こればっかりは親に感謝、ということなのだろう。何を着ても美人は美人。それこそ布一枚だって、それは変わりない。ミュシャの絵の女性たちもあきらかに布しかまとっていない姿のものもいくつかあるらしい。
首が長いからかな
私がそう言うと、尚子はあからさまに嫌な顔をした。褒めているのにほめられていると思っていないようだった。というか、昔から私が彼女の容姿をほめると首を傾げた。自覚がない、というより、外見をあまり気にしていないらしい。

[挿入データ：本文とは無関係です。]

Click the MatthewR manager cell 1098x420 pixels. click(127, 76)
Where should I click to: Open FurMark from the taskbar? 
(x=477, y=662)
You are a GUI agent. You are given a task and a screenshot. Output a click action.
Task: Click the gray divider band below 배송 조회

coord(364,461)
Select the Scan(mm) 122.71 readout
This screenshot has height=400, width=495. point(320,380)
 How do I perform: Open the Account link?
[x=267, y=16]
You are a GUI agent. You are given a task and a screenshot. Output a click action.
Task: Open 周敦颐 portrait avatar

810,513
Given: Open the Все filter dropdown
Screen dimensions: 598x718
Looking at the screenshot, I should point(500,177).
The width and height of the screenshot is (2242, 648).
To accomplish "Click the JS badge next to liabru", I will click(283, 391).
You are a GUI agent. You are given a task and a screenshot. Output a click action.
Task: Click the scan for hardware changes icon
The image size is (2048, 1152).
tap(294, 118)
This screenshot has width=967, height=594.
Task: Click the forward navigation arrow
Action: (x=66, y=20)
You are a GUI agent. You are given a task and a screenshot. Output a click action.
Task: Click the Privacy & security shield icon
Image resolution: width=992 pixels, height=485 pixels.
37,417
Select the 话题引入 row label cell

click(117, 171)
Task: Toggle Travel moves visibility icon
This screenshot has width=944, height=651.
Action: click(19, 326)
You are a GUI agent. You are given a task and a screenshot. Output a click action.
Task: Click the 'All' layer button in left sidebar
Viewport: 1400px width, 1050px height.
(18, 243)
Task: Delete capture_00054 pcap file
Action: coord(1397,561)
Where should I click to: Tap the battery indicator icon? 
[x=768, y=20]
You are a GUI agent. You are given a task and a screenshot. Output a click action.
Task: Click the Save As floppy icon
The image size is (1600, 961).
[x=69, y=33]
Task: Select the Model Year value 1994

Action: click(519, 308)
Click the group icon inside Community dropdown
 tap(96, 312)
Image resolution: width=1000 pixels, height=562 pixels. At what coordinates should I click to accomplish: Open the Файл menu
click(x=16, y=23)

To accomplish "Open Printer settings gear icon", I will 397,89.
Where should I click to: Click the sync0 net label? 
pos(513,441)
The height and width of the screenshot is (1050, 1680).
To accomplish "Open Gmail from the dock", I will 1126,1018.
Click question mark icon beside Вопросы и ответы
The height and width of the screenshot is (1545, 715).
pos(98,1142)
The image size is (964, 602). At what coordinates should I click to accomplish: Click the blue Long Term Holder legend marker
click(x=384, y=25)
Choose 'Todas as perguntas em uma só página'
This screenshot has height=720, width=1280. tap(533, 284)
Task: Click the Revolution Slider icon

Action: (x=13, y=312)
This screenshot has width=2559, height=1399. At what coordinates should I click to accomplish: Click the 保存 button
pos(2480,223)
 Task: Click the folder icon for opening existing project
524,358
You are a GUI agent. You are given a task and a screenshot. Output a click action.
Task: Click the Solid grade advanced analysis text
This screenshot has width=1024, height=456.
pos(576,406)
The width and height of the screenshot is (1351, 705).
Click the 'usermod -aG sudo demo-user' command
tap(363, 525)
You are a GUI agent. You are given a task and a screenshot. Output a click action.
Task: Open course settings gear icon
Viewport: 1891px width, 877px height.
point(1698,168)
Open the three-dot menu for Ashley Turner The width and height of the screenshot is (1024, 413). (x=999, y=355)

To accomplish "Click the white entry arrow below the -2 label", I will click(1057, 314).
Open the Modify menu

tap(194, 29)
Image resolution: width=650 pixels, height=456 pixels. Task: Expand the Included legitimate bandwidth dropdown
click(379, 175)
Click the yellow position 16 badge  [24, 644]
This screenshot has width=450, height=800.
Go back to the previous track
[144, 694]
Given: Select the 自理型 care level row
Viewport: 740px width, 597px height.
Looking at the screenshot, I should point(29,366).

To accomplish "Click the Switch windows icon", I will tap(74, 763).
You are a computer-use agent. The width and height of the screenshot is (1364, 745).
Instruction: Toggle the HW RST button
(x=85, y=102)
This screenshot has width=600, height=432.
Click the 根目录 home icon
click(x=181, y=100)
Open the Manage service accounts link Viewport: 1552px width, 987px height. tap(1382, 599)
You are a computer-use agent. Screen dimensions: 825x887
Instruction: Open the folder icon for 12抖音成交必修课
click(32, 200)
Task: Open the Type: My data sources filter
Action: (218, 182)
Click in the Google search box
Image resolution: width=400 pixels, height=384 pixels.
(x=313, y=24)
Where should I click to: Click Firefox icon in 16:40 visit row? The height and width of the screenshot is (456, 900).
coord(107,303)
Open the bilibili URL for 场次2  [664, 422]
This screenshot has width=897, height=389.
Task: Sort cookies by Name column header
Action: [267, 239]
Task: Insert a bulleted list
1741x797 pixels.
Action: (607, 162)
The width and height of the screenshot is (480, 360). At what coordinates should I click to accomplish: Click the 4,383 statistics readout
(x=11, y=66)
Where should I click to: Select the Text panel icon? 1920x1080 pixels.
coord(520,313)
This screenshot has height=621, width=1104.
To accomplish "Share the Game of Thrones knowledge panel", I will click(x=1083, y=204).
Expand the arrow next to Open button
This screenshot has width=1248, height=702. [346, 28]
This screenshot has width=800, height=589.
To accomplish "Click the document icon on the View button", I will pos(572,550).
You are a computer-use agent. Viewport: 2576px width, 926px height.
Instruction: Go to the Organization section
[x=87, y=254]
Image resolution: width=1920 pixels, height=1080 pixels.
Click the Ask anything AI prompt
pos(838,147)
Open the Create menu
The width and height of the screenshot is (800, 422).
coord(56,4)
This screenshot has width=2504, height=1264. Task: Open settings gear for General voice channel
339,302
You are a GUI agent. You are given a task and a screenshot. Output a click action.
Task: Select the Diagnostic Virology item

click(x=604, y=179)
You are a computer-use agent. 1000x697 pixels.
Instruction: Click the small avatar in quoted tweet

薄手のタートルネックのトップスにジーパン。かのジョブスをまねしたような格好だった。台風が来て、雨に濡れて、びしゃびしゃのまま歩くのも苦痛で、電車は遅延をしていた。遅延していた電車は混んでいて、ぬれた身体で湿度の高い車内に押し込められるのも苦痛だ。
和成君に連絡してみようよ
私は提案した。最寄り駅から一駅のところに高尾和成は住んでいた。幼い頃から私や尚子を可愛がってくれた人。私が大学生になった今も、もちろん交流はあった。
泊めてもらおうよ
許してもらえたらね
二つ返事で許してもらえるだろうとわかっていたけれど、一応、そう答えた。高尾は玄関のドアを開け、濡れ鼠二匹、と笑いながら、タオルを渡してくれた。
着替え、オレのしかないからね
一般服はそれほどない、と断って、高尾は私たちが着る服を出してくれた。
スーツとかシャツとか、そういうのがほとんどなんだよ
父もそんなことを言っていた。休日らしい休日がない職種の人間はだいたいそうなのだろう。──征十郎さんは違っていたが。そして渡されたのが、チノパンとジーパン、タートルネックのトップスとTシャツだった。